* _Data shown_:
────

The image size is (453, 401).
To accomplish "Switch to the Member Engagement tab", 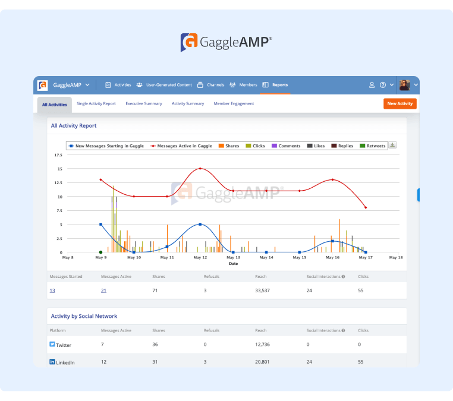I will [x=234, y=103].
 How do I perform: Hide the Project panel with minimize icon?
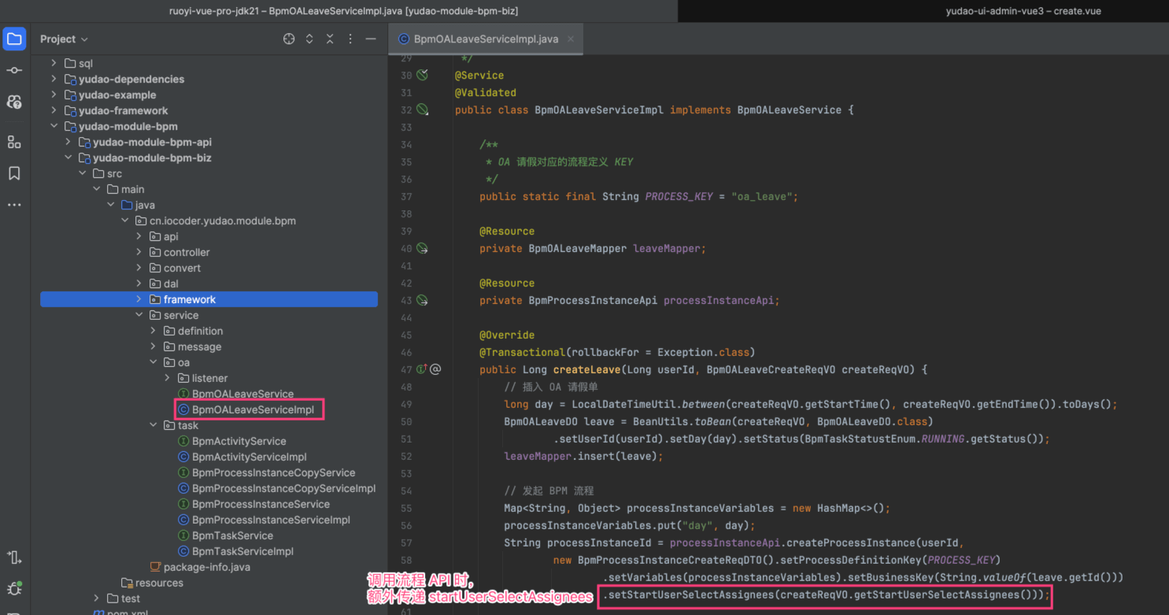click(371, 39)
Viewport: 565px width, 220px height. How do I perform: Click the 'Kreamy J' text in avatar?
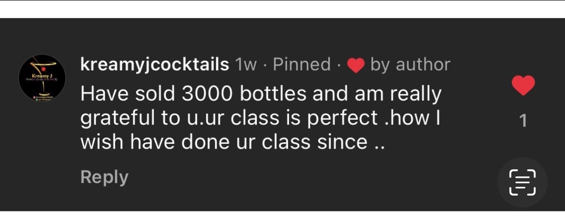click(42, 77)
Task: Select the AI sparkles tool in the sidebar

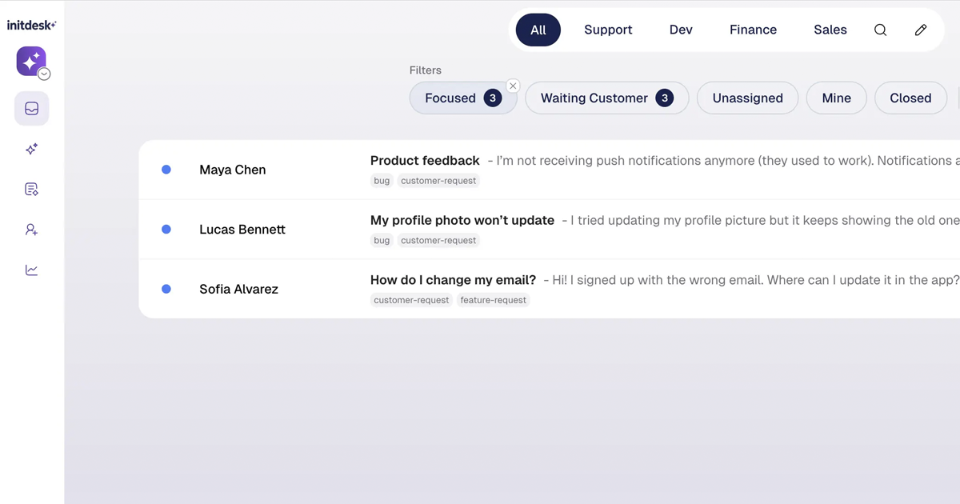Action: (x=31, y=149)
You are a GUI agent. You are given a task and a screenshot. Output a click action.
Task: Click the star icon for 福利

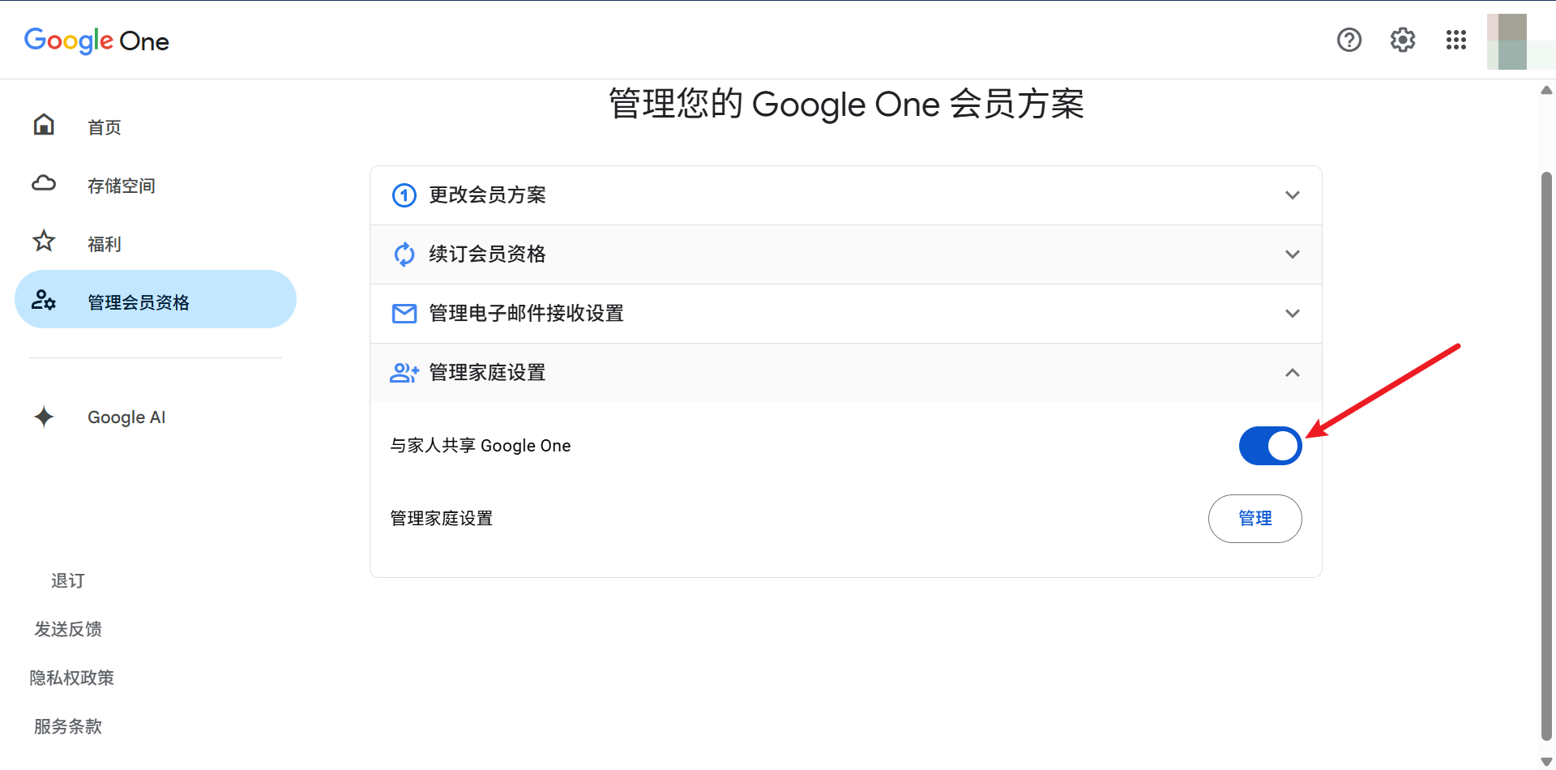point(44,241)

────

* _Exercise description_: Exactly the lines running from the one with "Task: Select the" through the end of the listing above must be output, both ends included. No pictures belong in the output.

* _Answer for this exercise_:
Task: Select the AI sparkles tool in the sidebar

Action: (x=31, y=149)
You are a GUI agent. You are given a task and a screenshot. Output a click action.
Task: Click the star icon for 福利

point(44,241)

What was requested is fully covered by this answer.